> **Provided records**
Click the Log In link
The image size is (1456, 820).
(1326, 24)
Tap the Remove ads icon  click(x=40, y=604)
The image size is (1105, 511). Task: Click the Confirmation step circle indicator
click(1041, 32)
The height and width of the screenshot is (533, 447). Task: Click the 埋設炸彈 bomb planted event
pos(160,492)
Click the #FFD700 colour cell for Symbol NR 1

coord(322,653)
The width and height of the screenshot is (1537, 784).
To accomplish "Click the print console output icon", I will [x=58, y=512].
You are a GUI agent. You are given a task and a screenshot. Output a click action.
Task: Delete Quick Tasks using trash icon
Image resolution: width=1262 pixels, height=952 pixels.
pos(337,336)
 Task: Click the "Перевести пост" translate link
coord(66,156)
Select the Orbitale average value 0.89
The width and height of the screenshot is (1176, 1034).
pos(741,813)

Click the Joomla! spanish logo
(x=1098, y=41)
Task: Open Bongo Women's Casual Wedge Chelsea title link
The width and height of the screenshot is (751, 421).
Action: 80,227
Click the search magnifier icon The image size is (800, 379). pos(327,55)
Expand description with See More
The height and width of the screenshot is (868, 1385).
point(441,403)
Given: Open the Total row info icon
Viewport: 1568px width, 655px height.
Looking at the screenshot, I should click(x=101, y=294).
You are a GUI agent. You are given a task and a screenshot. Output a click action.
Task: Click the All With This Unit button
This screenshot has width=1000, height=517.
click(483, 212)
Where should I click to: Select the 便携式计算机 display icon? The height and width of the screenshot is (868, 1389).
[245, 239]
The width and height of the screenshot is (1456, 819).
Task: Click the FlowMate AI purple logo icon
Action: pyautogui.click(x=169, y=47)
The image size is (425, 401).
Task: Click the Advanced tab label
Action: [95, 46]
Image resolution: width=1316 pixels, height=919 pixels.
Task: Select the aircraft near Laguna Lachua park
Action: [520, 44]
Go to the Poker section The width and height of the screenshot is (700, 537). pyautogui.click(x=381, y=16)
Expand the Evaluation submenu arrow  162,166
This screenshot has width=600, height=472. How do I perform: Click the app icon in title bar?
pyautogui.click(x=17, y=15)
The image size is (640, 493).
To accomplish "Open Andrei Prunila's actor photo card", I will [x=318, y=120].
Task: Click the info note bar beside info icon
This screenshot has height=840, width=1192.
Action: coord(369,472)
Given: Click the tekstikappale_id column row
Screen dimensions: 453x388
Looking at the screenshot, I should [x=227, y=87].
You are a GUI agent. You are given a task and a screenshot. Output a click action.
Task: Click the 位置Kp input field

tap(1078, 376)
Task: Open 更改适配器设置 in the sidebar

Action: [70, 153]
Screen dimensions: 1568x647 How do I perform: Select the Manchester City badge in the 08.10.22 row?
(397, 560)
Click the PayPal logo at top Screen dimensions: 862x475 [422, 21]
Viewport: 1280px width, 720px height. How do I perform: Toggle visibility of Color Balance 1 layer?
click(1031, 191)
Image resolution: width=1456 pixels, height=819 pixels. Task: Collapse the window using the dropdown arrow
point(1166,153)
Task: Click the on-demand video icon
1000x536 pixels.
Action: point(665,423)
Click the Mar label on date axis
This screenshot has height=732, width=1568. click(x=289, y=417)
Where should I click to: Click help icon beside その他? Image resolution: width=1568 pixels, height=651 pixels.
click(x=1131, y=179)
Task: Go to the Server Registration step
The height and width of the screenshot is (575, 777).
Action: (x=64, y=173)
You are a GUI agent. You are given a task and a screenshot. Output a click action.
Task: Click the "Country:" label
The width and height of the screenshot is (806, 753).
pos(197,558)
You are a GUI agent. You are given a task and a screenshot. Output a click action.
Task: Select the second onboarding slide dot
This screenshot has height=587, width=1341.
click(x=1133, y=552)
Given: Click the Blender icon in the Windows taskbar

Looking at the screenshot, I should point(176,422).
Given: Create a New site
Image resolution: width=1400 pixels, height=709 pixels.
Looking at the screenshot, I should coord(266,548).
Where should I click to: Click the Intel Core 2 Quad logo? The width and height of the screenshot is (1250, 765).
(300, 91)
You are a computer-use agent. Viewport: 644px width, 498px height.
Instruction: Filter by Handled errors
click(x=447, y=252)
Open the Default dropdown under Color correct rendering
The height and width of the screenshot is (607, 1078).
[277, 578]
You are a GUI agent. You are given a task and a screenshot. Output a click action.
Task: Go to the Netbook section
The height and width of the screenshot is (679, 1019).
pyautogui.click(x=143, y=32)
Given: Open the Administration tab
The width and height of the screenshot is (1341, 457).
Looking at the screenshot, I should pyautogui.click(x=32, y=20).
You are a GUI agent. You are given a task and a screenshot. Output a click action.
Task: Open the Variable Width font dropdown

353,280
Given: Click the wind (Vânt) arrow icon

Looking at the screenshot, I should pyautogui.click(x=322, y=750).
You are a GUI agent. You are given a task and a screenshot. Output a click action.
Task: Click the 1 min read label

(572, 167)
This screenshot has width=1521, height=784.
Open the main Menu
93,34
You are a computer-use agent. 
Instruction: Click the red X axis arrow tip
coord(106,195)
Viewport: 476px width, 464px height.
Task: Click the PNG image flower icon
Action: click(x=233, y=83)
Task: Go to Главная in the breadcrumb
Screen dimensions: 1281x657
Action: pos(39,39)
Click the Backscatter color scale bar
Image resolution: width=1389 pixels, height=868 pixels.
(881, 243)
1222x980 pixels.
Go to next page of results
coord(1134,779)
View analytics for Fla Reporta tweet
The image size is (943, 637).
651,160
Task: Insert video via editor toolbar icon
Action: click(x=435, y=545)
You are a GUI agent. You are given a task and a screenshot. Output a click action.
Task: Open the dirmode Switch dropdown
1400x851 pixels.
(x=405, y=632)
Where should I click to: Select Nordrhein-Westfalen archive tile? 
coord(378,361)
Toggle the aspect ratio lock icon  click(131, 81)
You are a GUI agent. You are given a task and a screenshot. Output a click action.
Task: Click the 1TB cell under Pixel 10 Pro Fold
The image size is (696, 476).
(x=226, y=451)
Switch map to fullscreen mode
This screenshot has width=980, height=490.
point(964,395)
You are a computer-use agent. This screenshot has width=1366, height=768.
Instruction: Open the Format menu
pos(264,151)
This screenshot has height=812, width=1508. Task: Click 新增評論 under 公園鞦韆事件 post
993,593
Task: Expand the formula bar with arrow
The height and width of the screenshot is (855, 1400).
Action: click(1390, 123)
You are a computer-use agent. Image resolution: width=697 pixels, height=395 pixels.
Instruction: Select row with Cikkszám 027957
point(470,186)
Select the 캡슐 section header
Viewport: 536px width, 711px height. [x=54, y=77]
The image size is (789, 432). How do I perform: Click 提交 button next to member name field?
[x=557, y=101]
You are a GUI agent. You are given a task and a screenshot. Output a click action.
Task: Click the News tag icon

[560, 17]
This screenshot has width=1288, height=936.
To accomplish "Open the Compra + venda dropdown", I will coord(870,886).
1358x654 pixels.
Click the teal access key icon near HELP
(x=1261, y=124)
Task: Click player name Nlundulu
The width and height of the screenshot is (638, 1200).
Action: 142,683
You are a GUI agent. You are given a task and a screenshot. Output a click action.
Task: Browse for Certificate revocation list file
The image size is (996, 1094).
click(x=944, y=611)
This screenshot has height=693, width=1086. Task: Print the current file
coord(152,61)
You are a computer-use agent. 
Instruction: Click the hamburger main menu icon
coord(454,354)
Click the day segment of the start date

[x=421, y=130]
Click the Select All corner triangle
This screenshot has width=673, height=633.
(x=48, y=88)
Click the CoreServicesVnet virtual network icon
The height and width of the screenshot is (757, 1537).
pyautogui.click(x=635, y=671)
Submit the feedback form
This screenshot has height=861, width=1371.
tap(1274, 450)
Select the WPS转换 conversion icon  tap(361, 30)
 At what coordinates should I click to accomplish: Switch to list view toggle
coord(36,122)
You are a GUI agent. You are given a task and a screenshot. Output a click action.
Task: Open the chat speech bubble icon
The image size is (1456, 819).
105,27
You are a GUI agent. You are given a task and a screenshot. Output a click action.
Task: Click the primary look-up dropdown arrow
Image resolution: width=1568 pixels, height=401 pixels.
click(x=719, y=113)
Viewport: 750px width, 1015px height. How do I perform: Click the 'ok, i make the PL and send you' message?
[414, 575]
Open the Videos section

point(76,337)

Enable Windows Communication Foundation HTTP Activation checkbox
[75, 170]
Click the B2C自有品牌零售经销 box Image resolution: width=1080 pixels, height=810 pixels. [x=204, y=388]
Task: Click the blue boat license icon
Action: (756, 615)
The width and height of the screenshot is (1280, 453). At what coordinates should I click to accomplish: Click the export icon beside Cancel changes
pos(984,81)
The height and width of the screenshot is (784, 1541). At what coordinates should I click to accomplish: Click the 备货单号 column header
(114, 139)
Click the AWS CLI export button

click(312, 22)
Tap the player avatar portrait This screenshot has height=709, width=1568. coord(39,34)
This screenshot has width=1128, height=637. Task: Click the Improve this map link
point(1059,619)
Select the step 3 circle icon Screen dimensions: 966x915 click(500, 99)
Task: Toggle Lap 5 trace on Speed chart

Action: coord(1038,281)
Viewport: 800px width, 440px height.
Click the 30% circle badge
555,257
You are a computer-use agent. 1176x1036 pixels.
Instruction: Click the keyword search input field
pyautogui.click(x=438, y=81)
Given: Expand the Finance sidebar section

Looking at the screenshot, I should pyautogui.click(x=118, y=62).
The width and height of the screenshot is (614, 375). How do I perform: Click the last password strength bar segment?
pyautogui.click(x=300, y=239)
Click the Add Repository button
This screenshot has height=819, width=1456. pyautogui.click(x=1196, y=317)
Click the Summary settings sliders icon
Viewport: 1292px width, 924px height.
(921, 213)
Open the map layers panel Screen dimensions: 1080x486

> **Direction**
Copy out the material verbatim, starting at the line containing "Task: Go to the Server Registration step" and ending at the line containing "Action: click(x=233, y=83)", with both of those lines included.

> **Exercise output**
Task: Go to the Server Registration step
The height and width of the screenshot is (575, 777).
Action: (x=64, y=173)
You are a GUI agent. You are given a task and a screenshot. Output a click action.
Task: Click the "Country:" label
The width and height of the screenshot is (806, 753).
pos(197,558)
You are a GUI agent. You are given a task and a screenshot. Output a click action.
Task: Select the second onboarding slide dot
This screenshot has height=587, width=1341.
click(x=1133, y=552)
Given: Click the Blender icon in the Windows taskbar

Looking at the screenshot, I should point(176,422).
Given: Create a New site
Image resolution: width=1400 pixels, height=709 pixels.
Looking at the screenshot, I should coord(266,548).
Where should I click to: Click the Intel Core 2 Quad logo? The width and height of the screenshot is (1250, 765).
(300, 91)
You are a computer-use agent. Viewport: 644px width, 498px height.
Instruction: Filter by Handled errors
click(x=447, y=252)
Open the Default dropdown under Color correct rendering
The height and width of the screenshot is (607, 1078).
[277, 578]
You are a GUI agent. You are given a task and a screenshot. Output a click action.
Task: Go to the Netbook section
The height and width of the screenshot is (679, 1019).
pyautogui.click(x=143, y=32)
Given: Open the Administration tab
The width and height of the screenshot is (1341, 457).
Looking at the screenshot, I should pyautogui.click(x=32, y=20).
You are a GUI agent. You are given a task and a screenshot. Output a click action.
Task: Open the Variable Width font dropdown

353,280
Given: Click the wind (Vânt) arrow icon

Looking at the screenshot, I should pyautogui.click(x=322, y=750).
You are a GUI agent. You are given a task and a screenshot. Output a click action.
Task: Click the 1 min read label

(572, 167)
This screenshot has width=1521, height=784.
Open the main Menu
93,34
You are a computer-use agent. 
Instruction: Click the red X axis arrow tip
coord(106,195)
Viewport: 476px width, 464px height.
Task: Click the PNG image flower icon
Action: click(x=233, y=83)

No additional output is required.